Il vocabolo “occulto” non è asettico. I “Protocolli dei Savi di Sion”, il falso storico con il quale, dalla Russia degli zar, iniziò la fase più acuta dei pogrom antiebraici in Europa, lo distribuisce a piene mani. Il direttore della bibliotecaIl direttore della Civica ammette: «Certo, il titolo risulta un po’ infelice». Ma poi: «Esponiamo le novità. E non possiamo leggerci tutti i libri che le case editrici, di cui valutiamo i precedenti, ci inviano. E se le si cerca, qui gliele facciamo trovare». Non senza polemiche. Tempo fa venne reso disponibile un testo gender dedicato ai bambini: «Ci hanno subissato – ricorda Ermanno Filippi – di critiche molto accese». Anche “Mein Kampf” fu possibile leggerlo alla Civica. Ma corredato da un vasto apparato critico di una università tedesca. Ma qui di apparati critici non c’è traccia. La reazione della comunità ebraica.
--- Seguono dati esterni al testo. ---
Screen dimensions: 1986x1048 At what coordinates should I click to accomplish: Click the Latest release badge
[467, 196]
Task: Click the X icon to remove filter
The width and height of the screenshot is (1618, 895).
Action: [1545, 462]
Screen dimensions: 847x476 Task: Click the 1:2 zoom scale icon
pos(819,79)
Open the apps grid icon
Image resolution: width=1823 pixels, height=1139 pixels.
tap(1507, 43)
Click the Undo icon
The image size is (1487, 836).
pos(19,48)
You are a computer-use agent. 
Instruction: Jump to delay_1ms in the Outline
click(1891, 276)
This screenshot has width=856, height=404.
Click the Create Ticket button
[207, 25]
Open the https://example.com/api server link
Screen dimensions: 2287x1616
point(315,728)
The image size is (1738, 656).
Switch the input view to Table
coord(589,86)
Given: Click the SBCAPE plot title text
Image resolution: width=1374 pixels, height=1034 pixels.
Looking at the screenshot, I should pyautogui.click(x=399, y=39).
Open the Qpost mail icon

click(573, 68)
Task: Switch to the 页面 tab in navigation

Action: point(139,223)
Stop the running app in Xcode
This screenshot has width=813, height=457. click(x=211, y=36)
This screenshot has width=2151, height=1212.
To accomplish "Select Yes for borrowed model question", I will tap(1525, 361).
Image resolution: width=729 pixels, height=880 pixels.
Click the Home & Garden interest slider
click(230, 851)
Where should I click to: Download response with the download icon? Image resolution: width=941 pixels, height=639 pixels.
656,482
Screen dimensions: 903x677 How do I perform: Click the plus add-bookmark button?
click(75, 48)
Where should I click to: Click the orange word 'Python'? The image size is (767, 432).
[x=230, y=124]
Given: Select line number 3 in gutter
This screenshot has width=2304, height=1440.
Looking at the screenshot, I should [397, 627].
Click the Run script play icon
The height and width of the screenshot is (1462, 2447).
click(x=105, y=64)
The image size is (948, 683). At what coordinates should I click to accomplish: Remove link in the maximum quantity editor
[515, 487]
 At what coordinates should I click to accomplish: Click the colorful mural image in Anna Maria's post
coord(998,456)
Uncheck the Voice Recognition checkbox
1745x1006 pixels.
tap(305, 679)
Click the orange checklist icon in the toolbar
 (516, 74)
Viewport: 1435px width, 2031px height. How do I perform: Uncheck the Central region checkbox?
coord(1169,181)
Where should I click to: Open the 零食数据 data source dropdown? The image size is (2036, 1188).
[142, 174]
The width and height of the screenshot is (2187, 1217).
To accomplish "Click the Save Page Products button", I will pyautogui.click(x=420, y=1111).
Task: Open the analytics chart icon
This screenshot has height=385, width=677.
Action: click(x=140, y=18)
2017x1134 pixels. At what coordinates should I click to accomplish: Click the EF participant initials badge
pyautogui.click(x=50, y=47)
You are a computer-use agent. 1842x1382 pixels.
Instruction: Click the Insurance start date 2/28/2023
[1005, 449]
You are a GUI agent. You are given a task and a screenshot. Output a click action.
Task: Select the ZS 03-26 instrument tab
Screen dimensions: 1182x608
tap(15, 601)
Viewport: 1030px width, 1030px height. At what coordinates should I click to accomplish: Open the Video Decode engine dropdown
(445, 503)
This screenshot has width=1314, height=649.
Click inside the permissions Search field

Commenta amaro Federico Steinhaus, figura storica della comunità ebraica altoatesina: «Ecco, a fianco di quel libro, alla Civica bolzanina, potrebbero esporre proprio l’hitleriano “Mein Kampf” che, a guardare le tesi de “La lobby ebraica”, ne ha fornito l’ispirazione…». L’autore del volume è Ferruccio Pinotti, giornalista del Corriere della Sera. Il direttore della Civica Filippi dice di non averlo letto, ma, da quando è uscito, il libro è al centro di un polemica molto vivace a livello nazionale.Gadi Luzzatto Voghera, lo storico a capo del Centro di documentazione ebraico contemporaneo di Milano lo ha letto da cima a fondo («un libro mistificante, che negando intenti antisemiti nei fatti avvalora i più diffusi stereotipi complottistici antiebraici»). Dice: «Ebbene sì, lo ammetto, faccio parte di una lobby. Insieme ad altre, come scrive Pinotti, “dinastie famigliari influenti”, tanto che con i Cohen e i Di Segni, con i Segre, anche noi Luzzatto animiamo da secoli (altra citazione ndr) “i canali della ricchezza ebraica”. Sarà. Il mio conto in banca dice altro, – conclude amaro lo storico – ma se me lo dice Pinotti credo sia il caso di considerare questa possibilità». Dura la reazione di Elisabetta Rossi, che ora guida la comunità ebraica a Merano: «Chiederò alla biblioteca di rimuoverlo».
E continua: «Come Ucei, unione delle comunità italiane, abbiamo già segnalato autore e casa editrice per falsi e inesattezze. Si tratta – spiega – di una finta analisi sociologica per ribadire i concetti chiave della lobby ebraica come gruppo di pressione anche in Italia oltre che in tutto il mondo». Nel libro, le tesi sono corredate da un lungo elenco di nomi e cognomi. Dalle banche ai giornali. Tutti, secondo l’autore legati a questa “penetrazione occulta”. Anche “il Manifesto”, giornale insospettabile sul piano delle critiche anche feroci nei confronti dell’attuale governo israeliano, ha pubblicato un editoriale dal titolo “L’inquietante senso comune degli stereotipi”. Viene guardato, questo volume, come “un’operazione che evoca presunti poteri forti con liste di nomi, famiglie e individui”. E continua, “il Manifesto”, parlando di una “rappresentazione omogenea del potere ebraico, che ignora la pluralità sociale e politica degli ebrei. La lettura – continua l’articolo – rivela un dispositivo interpretativo pericoloso, noto agli xenofobi e anche all’islamofobia”.
E si insiste, a proposito della collocazione alla Civica: «Il problema non è metterlo a disposizione ma esporlo come se nulla fosse e senza un filtro di possibili commenti critici o di altri volumi che ne possano equilibrare l’impatto».